Element and text position data:
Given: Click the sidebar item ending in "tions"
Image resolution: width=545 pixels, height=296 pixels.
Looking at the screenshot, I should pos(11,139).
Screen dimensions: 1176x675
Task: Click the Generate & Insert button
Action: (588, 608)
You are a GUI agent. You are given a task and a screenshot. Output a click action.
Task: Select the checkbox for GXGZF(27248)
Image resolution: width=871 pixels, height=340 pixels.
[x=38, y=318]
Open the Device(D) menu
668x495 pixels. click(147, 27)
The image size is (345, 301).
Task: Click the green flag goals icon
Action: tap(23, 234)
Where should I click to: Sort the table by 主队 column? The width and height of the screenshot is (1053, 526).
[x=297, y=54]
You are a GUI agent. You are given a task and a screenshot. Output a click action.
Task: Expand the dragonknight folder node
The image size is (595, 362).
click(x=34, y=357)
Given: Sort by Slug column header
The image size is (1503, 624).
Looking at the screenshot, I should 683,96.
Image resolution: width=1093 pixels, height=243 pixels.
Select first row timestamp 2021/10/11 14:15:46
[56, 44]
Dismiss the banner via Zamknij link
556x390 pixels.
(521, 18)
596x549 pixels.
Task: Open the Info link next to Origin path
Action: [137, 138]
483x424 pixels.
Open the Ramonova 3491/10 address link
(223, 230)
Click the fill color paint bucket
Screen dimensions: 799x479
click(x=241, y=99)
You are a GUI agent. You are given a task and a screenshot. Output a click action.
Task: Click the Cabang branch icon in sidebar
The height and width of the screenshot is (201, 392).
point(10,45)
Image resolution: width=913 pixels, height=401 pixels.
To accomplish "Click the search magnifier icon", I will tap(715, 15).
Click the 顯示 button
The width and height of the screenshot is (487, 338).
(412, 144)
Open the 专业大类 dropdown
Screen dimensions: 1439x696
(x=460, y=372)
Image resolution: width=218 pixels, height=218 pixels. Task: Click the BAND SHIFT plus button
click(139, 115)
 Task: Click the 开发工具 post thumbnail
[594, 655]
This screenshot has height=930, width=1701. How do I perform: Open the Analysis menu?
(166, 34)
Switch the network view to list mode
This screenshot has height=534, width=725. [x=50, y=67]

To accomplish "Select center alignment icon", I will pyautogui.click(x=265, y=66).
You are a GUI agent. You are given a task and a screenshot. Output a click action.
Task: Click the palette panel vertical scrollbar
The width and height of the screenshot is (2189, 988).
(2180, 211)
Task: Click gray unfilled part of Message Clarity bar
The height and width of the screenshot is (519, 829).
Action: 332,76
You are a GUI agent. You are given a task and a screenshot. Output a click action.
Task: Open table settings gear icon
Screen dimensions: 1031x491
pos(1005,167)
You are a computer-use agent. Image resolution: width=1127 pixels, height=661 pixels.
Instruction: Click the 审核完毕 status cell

AIM OF THE TASK:
Change every occurrence of "GUI agent" in the lines above to "interface agent" and leave everything else as it is.

SOLUTION TO THIS PROBLEM:
Given: Click the sidebar item ending in "tions"
Image resolution: width=545 pixels, height=296 pixels.
Looking at the screenshot, I should pos(11,139).
Screen dimensions: 1176x675
Task: Click the Generate & Insert button
Action: (588, 608)
You are a interface agent. You are given a task and a screenshot. Output a click action.
Task: Select the checkbox for GXGZF(27248)
Image resolution: width=871 pixels, height=340 pixels.
[x=38, y=318]
Open the Device(D) menu
668x495 pixels. click(147, 27)
The image size is (345, 301).
Task: Click the green flag goals icon
Action: tap(23, 234)
Where should I click to: Sort the table by 主队 column? The width and height of the screenshot is (1053, 526).
[x=297, y=54]
You are a interface agent. You are given a task and a screenshot. Output a click action.
Task: Expand the dragonknight folder node
The image size is (595, 362).
click(x=34, y=357)
Given: Sort by Slug column header
The image size is (1503, 624).
Looking at the screenshot, I should 683,96.
Image resolution: width=1093 pixels, height=243 pixels.
Select first row timestamp 2021/10/11 14:15:46
[56, 44]
Dismiss the banner via Zamknij link
556x390 pixels.
(521, 18)
596x549 pixels.
Task: Open the Info link next to Origin path
Action: [137, 138]
483x424 pixels.
Open the Ramonova 3491/10 address link
(223, 230)
Click the fill color paint bucket
Screen dimensions: 799x479
click(x=241, y=99)
You are a interface agent. You are given a task and a screenshot. Output a click action.
Task: Click the Cabang branch icon in sidebar
The height and width of the screenshot is (201, 392).
point(10,45)
Image resolution: width=913 pixels, height=401 pixels.
To accomplish "Click the search magnifier icon", I will tap(715, 15).
Click the 顯示 button
The width and height of the screenshot is (487, 338).
(412, 144)
Open the 专业大类 dropdown
Screen dimensions: 1439x696
(x=460, y=372)
Image resolution: width=218 pixels, height=218 pixels. Task: Click the BAND SHIFT plus button
click(139, 115)
 Task: Click the 开发工具 post thumbnail
[594, 655]
This screenshot has height=930, width=1701. How do I perform: Open the Analysis menu?
(166, 34)
Switch the network view to list mode
This screenshot has height=534, width=725. [x=50, y=67]

To accomplish "Select center alignment icon", I will pyautogui.click(x=265, y=66).
You are a interface agent. You are given a task and a screenshot. Output a click action.
Task: Click the palette panel vertical scrollbar
The width and height of the screenshot is (2189, 988).
(2180, 211)
Task: Click gray unfilled part of Message Clarity bar
The height and width of the screenshot is (519, 829).
Action: 332,76
You are a interface agent. You are given a task and a screenshot. Output a click action.
Task: Open table settings gear icon
Screen dimensions: 1031x491
pos(1005,167)
You are a computer-use agent. Image resolution: width=1127 pixels, height=661 pixels.
Instruction: Click the 审核完毕 status cell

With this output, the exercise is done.